• [What is being asked]:
Before returning the data, strip out the pictures and keep everything else exactly the same.

|---|

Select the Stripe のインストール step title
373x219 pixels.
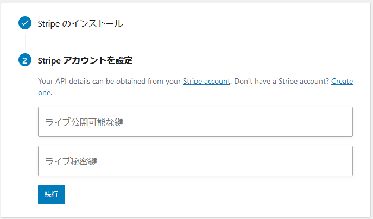tap(80, 23)
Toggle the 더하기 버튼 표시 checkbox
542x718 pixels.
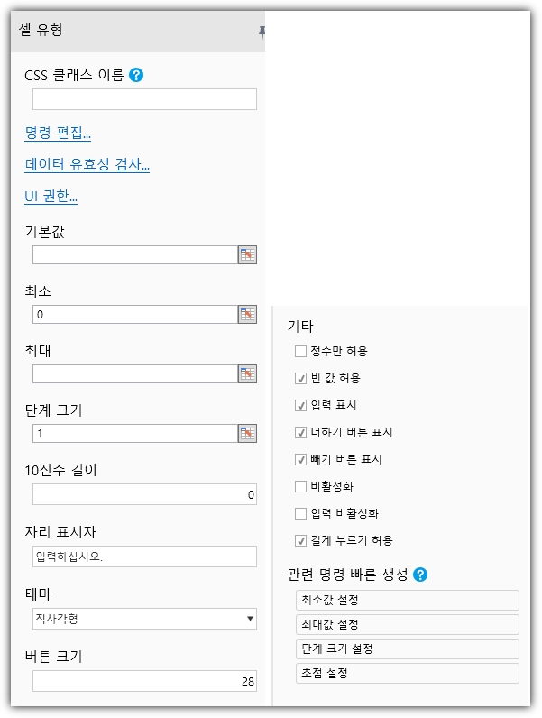coord(300,432)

|---|

• [Answer section]:
Select the Stripe のインストール step title
373x219 pixels.
tap(80, 23)
Toggle the 더하기 버튼 표시 checkbox
542x718 pixels.
coord(300,432)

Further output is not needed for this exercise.